Adrian Buehlmann adrian at cadifra.com
Fri Oct 5 06:50:45 CDT 2012


The code for hybridencode before we did the recent series of speed refactorings
was (revision 65df60a3f96b):

_maxstorepathlen = 120
_dirprefixlen = 8
_maxshortdirslen = 8 * (_dirprefixlen + 1) - 4

def _hybridencode(path, auxencode):
    if not path.startswith('data/'):
        return path
    # escape directories ending with .i and .d
    path = encodedir(path)
    ndpath = path[len('data/'):]
    res = 'data/' + auxencode(encodefilename(ndpath))
    if len(res) > _maxstorepathlen:
        digest = _sha(path).hexdigest()
        aep = auxencode(lowerencode(ndpath))
        _root, ext = os.path.splitext(aep)
        parts = aep.split('/')
        basename = parts[-1]
        sdirs = []
        for p in parts[:-1]:
            d = p[:_dirprefixlen]
            if d[-1] in '. ':
                # Windows can't access dirs ending in period or space
                d = d[:-1] + '_'
            t = '/'.join(sdirs) + '/' + d
            if len(t) > _maxshortdirslen:
                break
            sdirs.append(d)
        dirs = '/'.join(sdirs)
        if len(dirs) > 0:
            dirs += '/'
        res = 'dh/' + dirs + digest + ext
        spaceleft = _maxstorepathlen - len(res)
        if spaceleft > 0:
            filler = basename[:spaceleft]
            res = 'dh/' + dirs + filler + digest + ext
    return res

For hashed paths, this does

    path = encodedir(path)
    ndpath = path[len('data/'):]
    aep = auxencode(lowerencode(ndpath))

This "fails" to encode directories ending in

   .I, .D, .HG, .Hg, .hG

because encodedir() only replaces the *lowercase*

   .i, .d, .hg

For example, a directory 'foo.I' will be lowerencoded to 'foo.i',
which encodedir() won't see, as that has already been done.

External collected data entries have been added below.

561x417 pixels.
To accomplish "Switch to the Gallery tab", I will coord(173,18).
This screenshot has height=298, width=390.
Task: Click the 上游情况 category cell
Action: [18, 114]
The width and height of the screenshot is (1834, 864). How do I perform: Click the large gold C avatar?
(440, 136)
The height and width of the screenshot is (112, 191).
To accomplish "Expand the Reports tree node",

In practice, this doesn't matter, as hashed paths end with a fourty
character hash, followed by .i or .d., which is impossible to collide
with a directory name, as those can't be longer than 8.

See also http://selenic.com/repo/hg/rev/810387f59696, which moved the
encodedir step from filelog into store (2009-05-20).


More information about the Mercurial-devel mailing list